MaryTTS - Short Review

Speech Tools

Product Overview: MaryTTS

Introduction

MaryTTS (Modular Architecture for Research on speech sYnthesis) is an open-source, multilingual Text-to-Speech (TTS) Synthesis platform written in Java. Originally developed as a collaborative project between DFKI’s Language Technology Lab and the Institute of Phonetics at Saarland University, MaryTTS is now maintained by the Multimodal Speech Processing Group in the Cluster of Excellence MMCI and DFKI.

What MaryTTS Does

MaryTTS converts written text into spoken speech, supporting a wide range of languages. It is designed to be highly flexible and extensible, making it a valuable tool for both developers and researchers in the field of speech synthesis.

Key Features and Functionality

Multilingual Support

MaryTTS supports multiple languages, including German, British and American English, French, Italian, Luxembourgish, Russian, Swedish, Telugu, and Turkish. Additional languages are in preparation, ensuring the platform remains versatile and adaptable to various linguistic needs.

Modular Architecture

The platform is built on a modular architecture, which is beneficial for research on speech synthesis. This architecture allows for flexibility and extensibility, enabling easy integration of new components and features.

Voice Building Capabilities

MaryTTS comes with toolkits that facilitate the quick addition of support for new languages and the building of unit selection and Hidden Markov Model (HMM)-based synthesis voices. This feature enables the creation of new voices and language support, making the platform highly customizable.

Client-Server System

MaryTTS operates as a client-server system, written in pure Java. This setup allows for efficient communication between the client and server, enabling the synthesis of text to speech and other related tasks. The system includes a main server or “manager” program, several processing modules, and a client for sending input data and receiving processing results.

Natural Language Processing (NLP)

The system performs comprehensive NLP tasks, including:

Text Normalization: Tokenization, abbreviation expansion, and numeral expansion.
Part of Speech Labelling and Shallow Parsing: Identifying the parts of speech and performing chunking.
Lexicon Lookup and Phonemisation: Using a pronunciation lexicon and grapheme to phoneme rules for unknown tokens.
Postlexical Phonological Rules: Applying rules to modify phone symbols and intonation symbols based on context.
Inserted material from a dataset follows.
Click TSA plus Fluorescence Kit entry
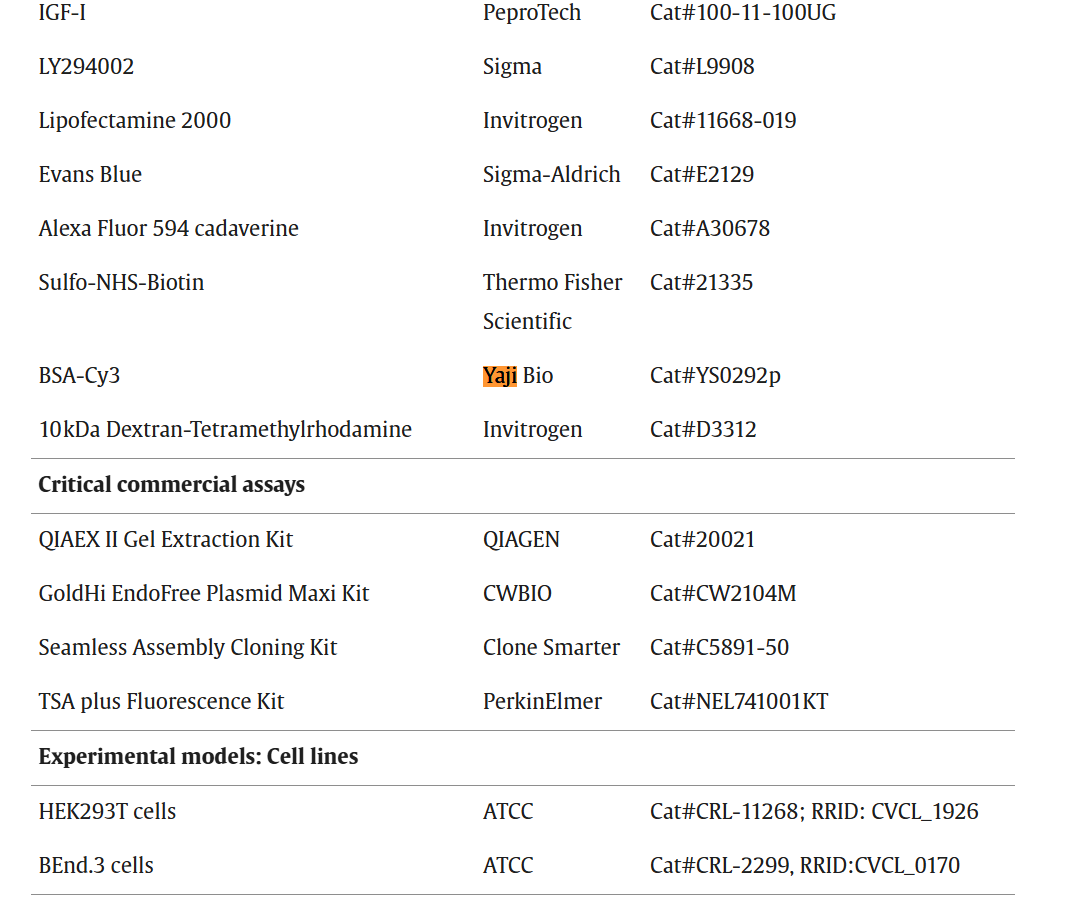1067x900 pixels. click(x=161, y=702)
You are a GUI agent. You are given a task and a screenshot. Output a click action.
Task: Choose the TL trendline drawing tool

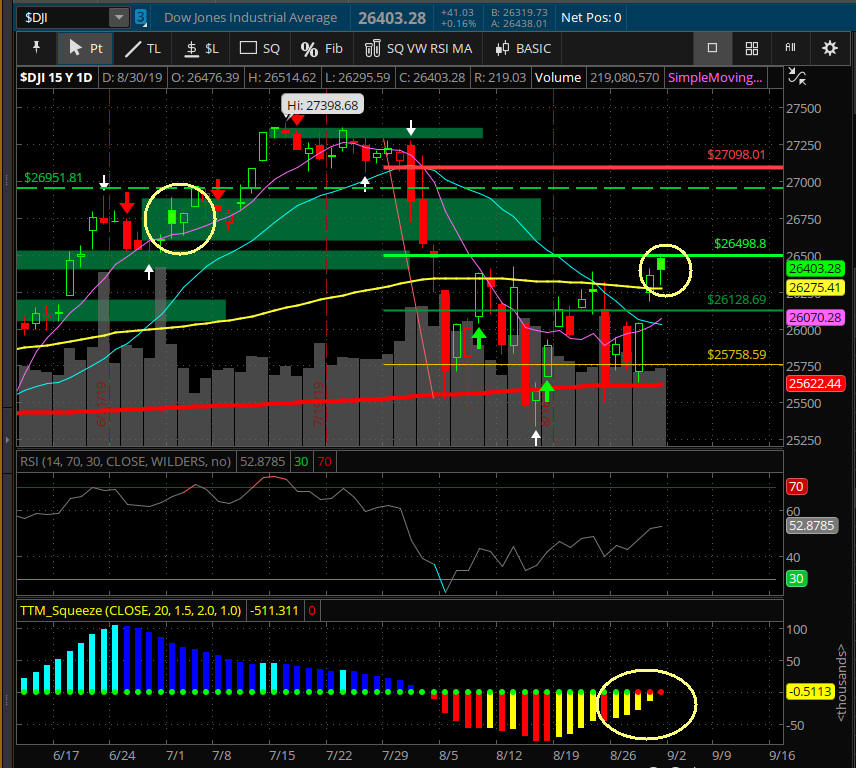143,48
Acoustic Parameter Generation

The output from the NLP component is translated into an acoustic parameter file using models for duration (Klatt Rules adapted for German) and intonation (ToBI based approach). This process assigns durations and frequency targets to phone symbols, which are then used by waveform synthesizers like MBROLA.

Automation and Integration

MaryTTS can be integrated into various automation systems, such as the Freedomotic platform, allowing it to be used in programmable automations (e.g., “IF this THEN say THAT”) and triggered by specific events. It also supports predefined commands for tasks like announcing the current time, temperature, or device status.

Conclusion

MaryTTS is a robust and versatile open-source platform for text-to-speech synthesis, offering a range of features that make it ideal for both research and practical applications. Its multilingual support, modular architecture, and voice building capabilities ensure it remains a valuable tool in the field of speech synthesis.